Tuesday, November 20, 2007

MZ, BSJB, and the Joys of "Magic" Constants in Managed Assemblies.

When I was 10 or so, I thought you could open up a .EXE in a text editor and do meaningful work with it if you only knew some magical secret. I noticed that all EXEs started with the letters "MZ" as in the CMD.EXE example above, but that's as far as I got.

A few years later, I read this article in the special 20th anniversary edition of Byte Magazine that let me know that "MZ" stood for the initials of Mark Zbikowski who designed the MS-DOS executable file format. Needing some magic number to identify bits as an executable, what better choice than your own initials (in Mark's case 0x4D5A)? This is actually very common knowledge that won't get you points at your next nerd dinner.

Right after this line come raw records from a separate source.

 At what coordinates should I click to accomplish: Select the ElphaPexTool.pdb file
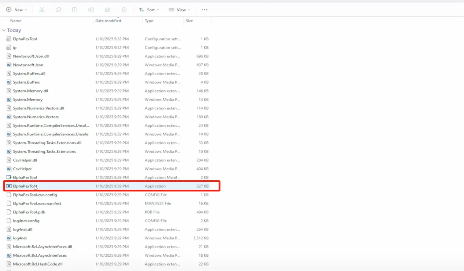pyautogui.click(x=29, y=212)
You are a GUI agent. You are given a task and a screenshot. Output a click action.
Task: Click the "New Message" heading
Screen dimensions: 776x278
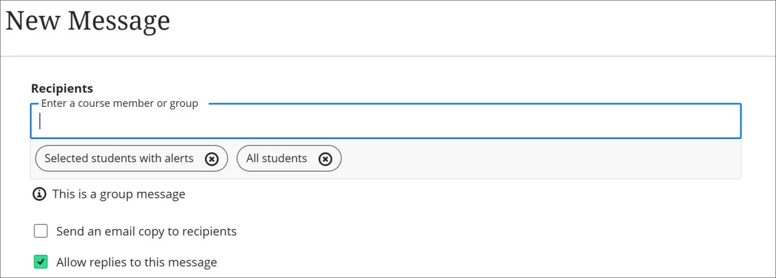pos(88,21)
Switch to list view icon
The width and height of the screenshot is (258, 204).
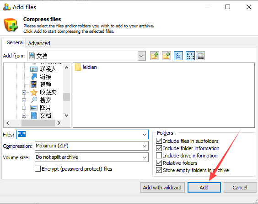(x=190, y=56)
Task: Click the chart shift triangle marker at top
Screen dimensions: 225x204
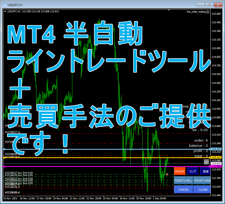Action: [x=169, y=10]
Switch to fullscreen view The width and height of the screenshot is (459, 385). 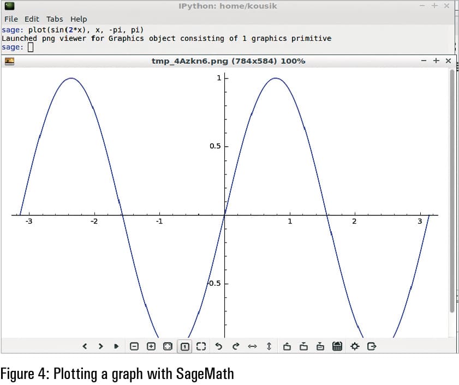[x=201, y=346]
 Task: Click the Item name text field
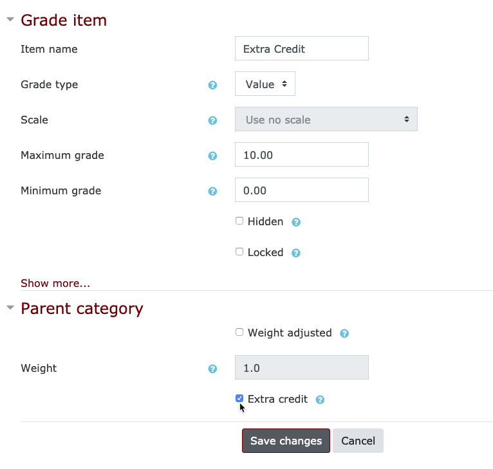(302, 48)
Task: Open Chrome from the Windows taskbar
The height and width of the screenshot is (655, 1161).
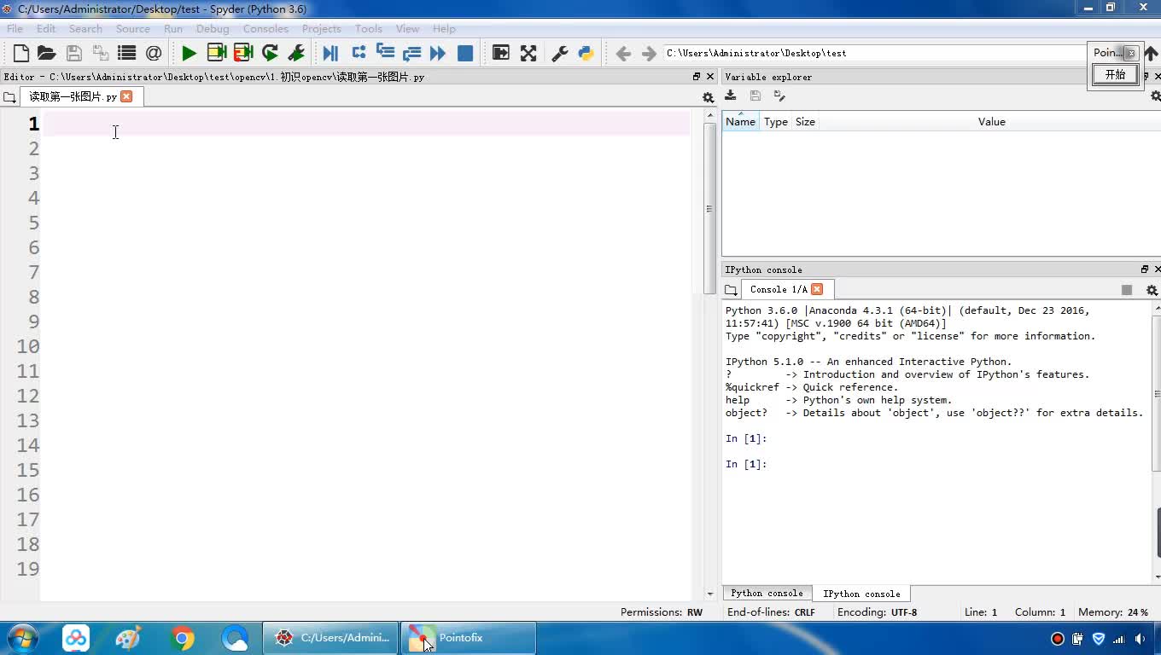Action: pyautogui.click(x=182, y=638)
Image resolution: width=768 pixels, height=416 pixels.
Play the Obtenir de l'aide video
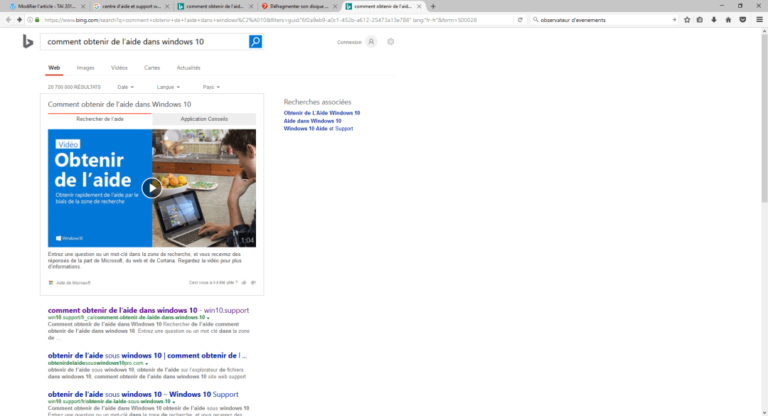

However, today I will share a point generating piece of knowledge (well for at least a year or so)... Without further ado:



In every piece of managed code, you'll find the four bytes (little-endian DWORD) of 0x42534A42, (of course, in big-endian 0x424A534A). This corresponds to the start of the "General Metadata Header" of an assembly.

The initials correspond to Brian Harry, Susan Radke-Sproull, Jason Zander, and Bill Evans who were part of the team in 1998 that worked on the CLR.

I discovered this gem while reading page 76 of Expert .NET 2.0 IL Assembler. After googling for it though it appears that it's been covered elsewhere too.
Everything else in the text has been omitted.